Collect every line below that contains the word "accomplish" and copy each one out in full.

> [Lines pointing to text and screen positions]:
---
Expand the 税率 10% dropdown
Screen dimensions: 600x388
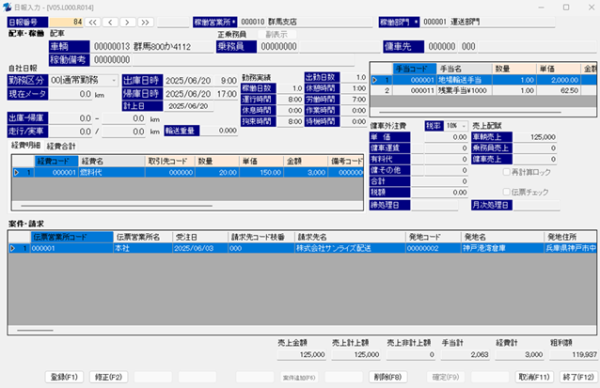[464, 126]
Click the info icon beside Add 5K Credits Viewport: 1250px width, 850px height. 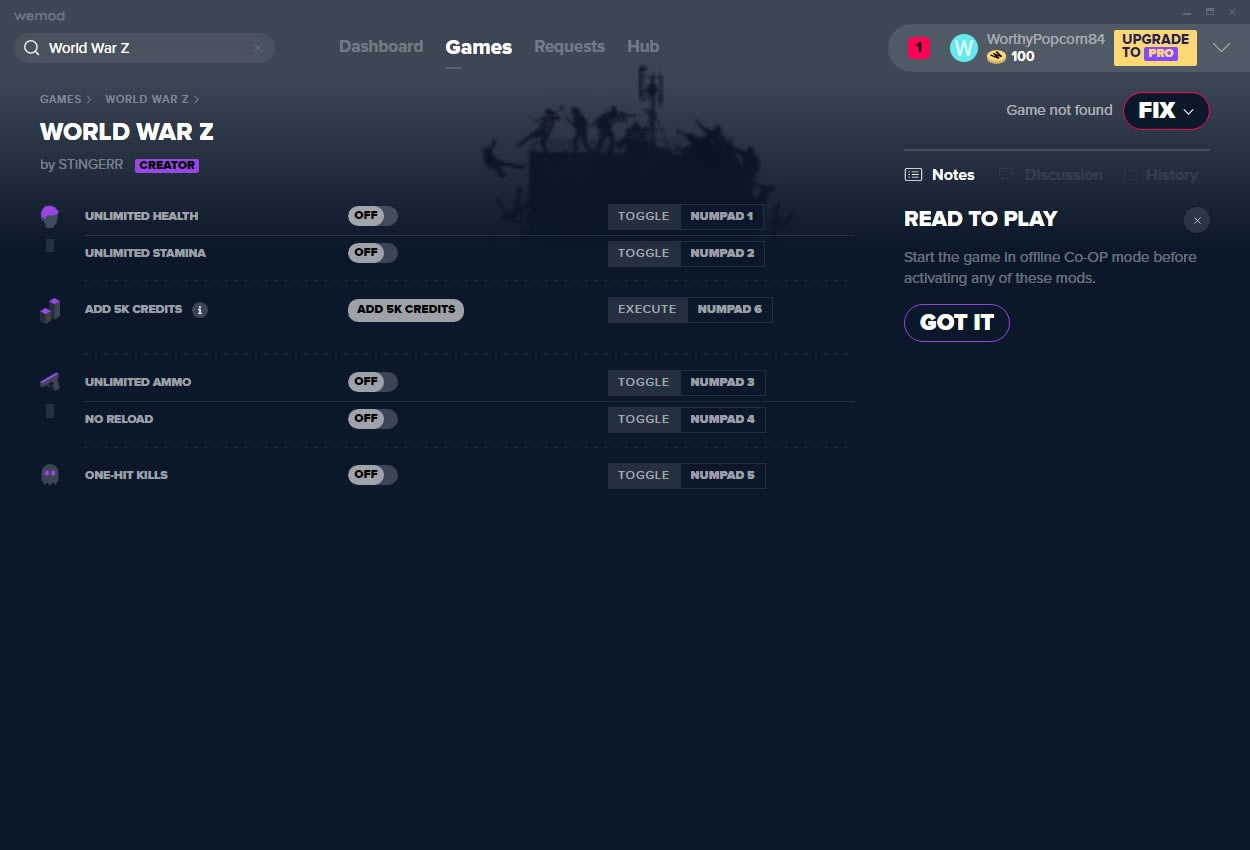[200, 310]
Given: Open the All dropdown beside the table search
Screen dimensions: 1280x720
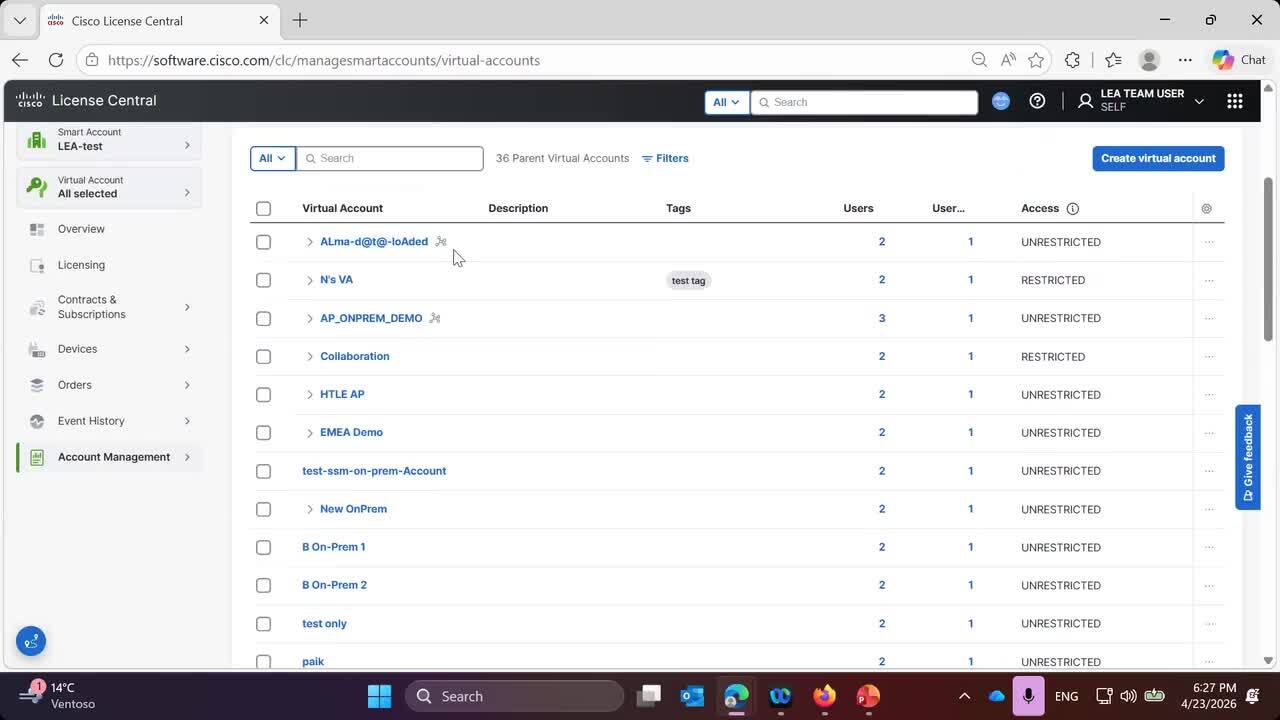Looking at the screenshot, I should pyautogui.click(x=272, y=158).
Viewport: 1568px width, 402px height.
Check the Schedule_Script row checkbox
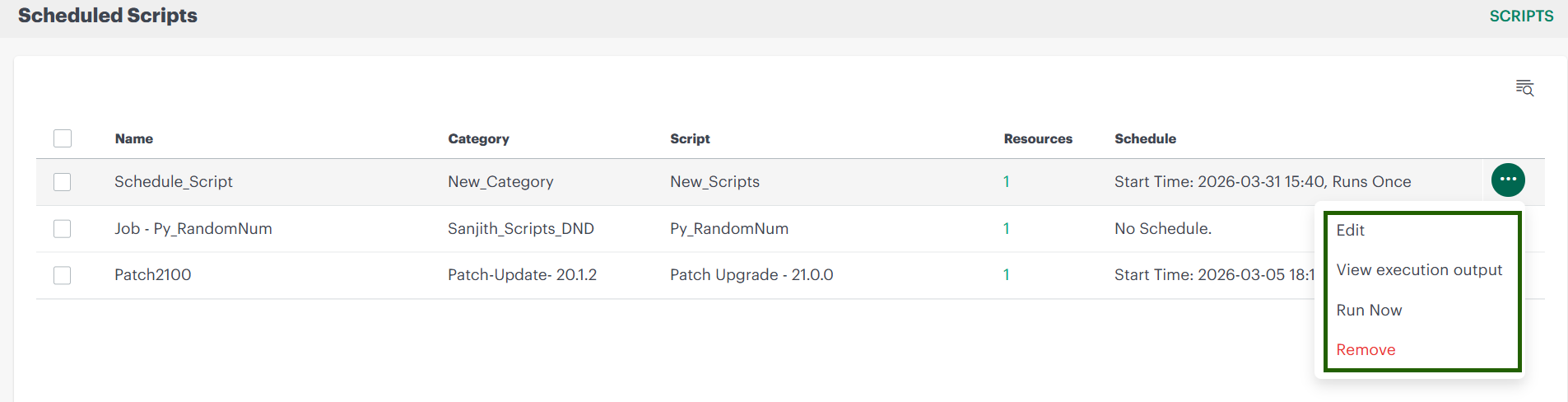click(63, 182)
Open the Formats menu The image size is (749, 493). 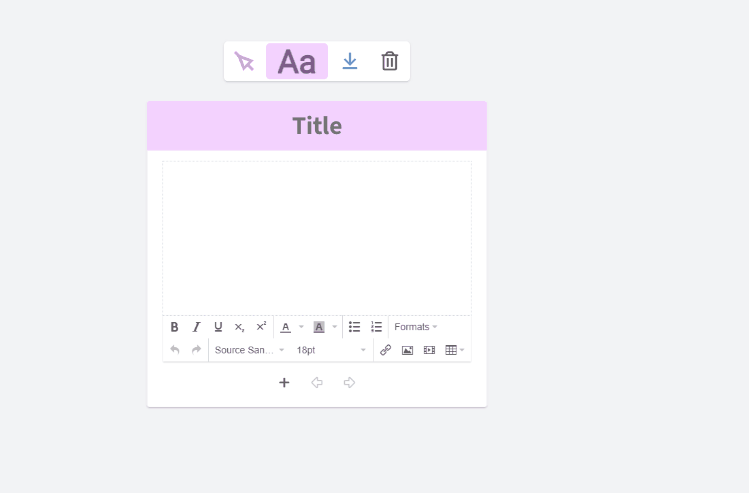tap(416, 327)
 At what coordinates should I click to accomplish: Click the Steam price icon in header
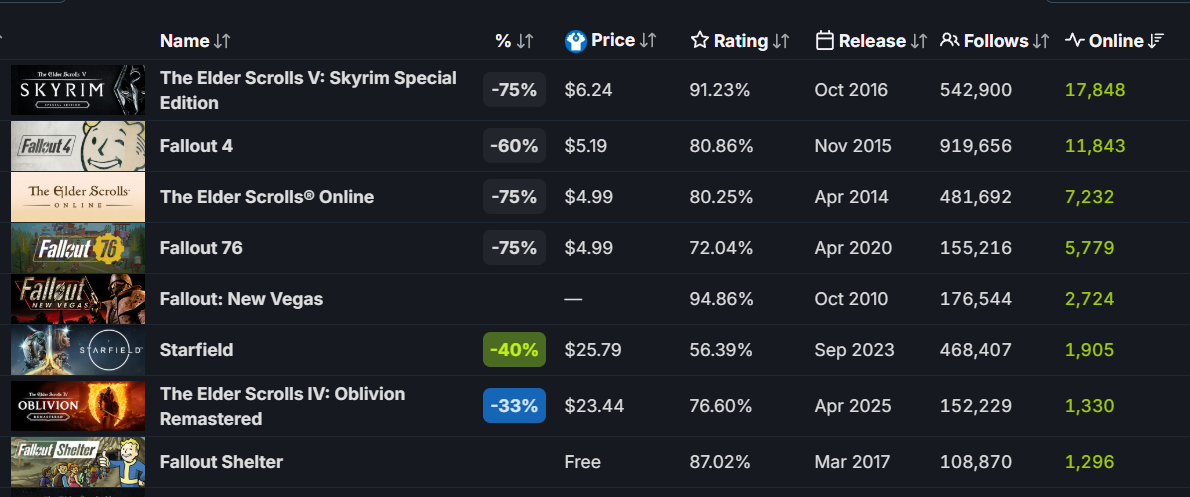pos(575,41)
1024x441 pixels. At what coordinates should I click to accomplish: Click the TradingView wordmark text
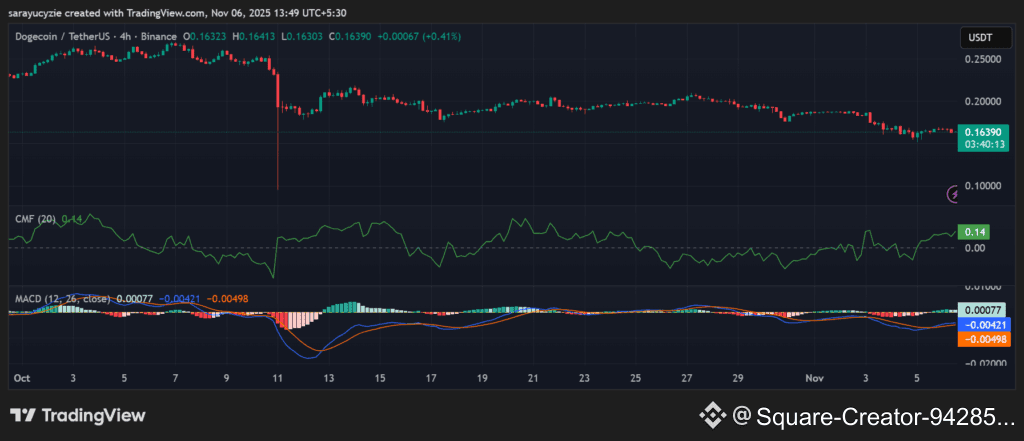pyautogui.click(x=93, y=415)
---
> [Solution to the problem]:
 At what coordinates should I click to accomplish: Click the Steam price icon in header
1024x441 pixels. At what coordinates should I click to accomplish: Click the TradingView wordmark text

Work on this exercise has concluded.